EB-5 Visa Cap Busting Lawsuit Opens Up Tantalizing Possibilities to Eliminate Backlogs in Employment and Family Preference Immigrant Visas
Ever since I co-wrote The Tyranny of Priority Dates in 2010, followed by How President Obama Can Erase Immigrant Visa Backlogs With A Stroke Of A Pen in 2012, I have steadfastly maintained that the current Trump and the prior administrations of Obama, Bush, Clinton and Bush (Senior), have got it wrong when counting visa numbers under the family and employment preferences.

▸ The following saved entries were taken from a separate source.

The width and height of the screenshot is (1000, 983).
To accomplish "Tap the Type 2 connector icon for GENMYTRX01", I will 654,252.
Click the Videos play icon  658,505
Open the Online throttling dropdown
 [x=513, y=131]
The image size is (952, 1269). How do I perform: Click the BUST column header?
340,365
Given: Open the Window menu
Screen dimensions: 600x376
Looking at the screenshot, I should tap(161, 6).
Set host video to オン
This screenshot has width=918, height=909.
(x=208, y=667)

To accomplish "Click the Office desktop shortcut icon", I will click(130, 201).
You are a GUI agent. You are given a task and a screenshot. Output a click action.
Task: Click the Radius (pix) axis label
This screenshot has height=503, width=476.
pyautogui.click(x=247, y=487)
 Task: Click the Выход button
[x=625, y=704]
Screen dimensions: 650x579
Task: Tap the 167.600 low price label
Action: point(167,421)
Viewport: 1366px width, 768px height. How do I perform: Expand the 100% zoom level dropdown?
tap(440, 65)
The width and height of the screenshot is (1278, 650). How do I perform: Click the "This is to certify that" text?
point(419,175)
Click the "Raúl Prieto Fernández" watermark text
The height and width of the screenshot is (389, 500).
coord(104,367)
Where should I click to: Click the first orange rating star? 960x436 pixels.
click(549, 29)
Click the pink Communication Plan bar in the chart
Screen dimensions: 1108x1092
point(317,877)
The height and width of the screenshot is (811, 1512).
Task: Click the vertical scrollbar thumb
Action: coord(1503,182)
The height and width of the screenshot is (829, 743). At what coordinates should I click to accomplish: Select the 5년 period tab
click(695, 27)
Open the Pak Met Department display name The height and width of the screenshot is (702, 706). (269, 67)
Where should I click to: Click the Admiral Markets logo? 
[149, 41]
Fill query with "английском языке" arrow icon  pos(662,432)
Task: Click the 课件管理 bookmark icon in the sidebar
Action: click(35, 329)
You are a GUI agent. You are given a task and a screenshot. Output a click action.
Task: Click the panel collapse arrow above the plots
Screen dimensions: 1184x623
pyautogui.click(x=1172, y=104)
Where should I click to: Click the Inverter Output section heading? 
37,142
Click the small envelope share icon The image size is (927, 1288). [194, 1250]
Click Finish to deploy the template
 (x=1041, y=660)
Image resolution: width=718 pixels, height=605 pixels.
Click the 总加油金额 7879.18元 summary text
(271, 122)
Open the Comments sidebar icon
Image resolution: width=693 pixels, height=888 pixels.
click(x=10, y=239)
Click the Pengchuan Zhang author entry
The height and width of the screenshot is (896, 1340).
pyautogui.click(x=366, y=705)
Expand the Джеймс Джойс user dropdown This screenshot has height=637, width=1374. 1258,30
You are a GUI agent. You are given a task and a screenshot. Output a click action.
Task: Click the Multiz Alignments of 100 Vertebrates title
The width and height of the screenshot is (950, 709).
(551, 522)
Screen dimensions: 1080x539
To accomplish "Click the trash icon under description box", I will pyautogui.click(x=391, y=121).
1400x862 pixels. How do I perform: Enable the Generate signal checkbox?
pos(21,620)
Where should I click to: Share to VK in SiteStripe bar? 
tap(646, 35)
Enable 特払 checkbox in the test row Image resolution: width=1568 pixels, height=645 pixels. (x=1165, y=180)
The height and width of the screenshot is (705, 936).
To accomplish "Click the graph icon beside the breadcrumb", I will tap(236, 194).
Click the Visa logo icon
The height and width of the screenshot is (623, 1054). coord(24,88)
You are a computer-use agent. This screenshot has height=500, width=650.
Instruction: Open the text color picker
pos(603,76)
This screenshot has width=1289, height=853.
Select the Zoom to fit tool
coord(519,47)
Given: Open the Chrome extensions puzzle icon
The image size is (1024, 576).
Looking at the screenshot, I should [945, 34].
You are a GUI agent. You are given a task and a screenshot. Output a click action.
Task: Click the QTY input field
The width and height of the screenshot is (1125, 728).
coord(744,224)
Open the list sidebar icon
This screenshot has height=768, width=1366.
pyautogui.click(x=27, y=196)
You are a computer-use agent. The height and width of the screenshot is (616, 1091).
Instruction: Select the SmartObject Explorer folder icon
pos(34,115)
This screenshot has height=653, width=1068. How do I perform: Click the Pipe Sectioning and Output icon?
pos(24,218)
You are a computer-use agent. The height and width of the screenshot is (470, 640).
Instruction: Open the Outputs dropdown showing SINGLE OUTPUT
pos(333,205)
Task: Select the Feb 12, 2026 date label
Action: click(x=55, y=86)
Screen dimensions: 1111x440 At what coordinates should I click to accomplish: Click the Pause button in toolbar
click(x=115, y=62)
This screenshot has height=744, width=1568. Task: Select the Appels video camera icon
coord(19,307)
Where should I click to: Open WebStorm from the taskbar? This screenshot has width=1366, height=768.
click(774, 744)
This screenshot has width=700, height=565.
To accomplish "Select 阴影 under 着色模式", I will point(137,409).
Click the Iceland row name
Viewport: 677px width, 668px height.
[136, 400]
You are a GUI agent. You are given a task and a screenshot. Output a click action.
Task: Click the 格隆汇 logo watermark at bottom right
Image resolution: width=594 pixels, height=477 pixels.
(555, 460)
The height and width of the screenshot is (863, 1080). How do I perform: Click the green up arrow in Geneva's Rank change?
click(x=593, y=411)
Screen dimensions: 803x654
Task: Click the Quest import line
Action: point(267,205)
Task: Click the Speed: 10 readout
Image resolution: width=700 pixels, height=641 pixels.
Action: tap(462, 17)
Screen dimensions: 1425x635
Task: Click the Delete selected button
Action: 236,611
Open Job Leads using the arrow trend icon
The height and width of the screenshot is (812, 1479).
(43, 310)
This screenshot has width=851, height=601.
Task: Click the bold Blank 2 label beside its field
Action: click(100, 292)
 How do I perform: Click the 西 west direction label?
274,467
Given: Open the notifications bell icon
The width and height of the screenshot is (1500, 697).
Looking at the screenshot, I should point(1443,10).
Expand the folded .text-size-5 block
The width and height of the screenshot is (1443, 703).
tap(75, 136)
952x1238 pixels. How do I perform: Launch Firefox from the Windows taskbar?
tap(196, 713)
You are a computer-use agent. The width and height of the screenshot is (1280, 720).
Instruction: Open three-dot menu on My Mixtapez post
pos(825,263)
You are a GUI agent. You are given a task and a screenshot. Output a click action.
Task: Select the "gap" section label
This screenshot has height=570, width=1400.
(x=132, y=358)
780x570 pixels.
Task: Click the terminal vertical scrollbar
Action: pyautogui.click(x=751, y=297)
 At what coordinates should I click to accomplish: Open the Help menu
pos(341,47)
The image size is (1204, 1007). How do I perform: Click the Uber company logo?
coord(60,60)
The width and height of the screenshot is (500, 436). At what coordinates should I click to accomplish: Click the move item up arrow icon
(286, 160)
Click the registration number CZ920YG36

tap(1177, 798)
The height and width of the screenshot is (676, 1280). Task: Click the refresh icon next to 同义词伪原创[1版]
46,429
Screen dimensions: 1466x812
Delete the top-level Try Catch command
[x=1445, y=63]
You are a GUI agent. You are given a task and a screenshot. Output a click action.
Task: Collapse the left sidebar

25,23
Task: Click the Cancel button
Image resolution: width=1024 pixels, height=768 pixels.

There is no explicit authorization for derivative family members to be counted separately under either the employment-based or family based preference visas in the Immigration and Nationality Act. The treatment of family members is covered by INA 203(d), enacted in 1990, which states:
“A spouse or child defined in subparagraphs (A), (B), (C), (D), or (E) of section 1101(b) of this title shall, if not otherwise entitled to an immigrant status and the immediate issuance of a visa under subsection (a), (b), or (c) of this section, be entitled to the same status, and the same order of consideration provided in the respective subsection, if accompanying or following to join, the spouse or parent.”
Nothing in INA 203(d) provides authority for family members to be counted under the preference quotas. While a derivative is “entitled to the same status, and the same order of consideration” as the principal, nothing requires that family members also be allocated visa numbers. If Congress allocates a certain number of visas to immigrants with advanced degrees or to investors, it makes no sense if half or more are used up by family members. I have also written blogs over the years, here, here and here, to further advance this argument.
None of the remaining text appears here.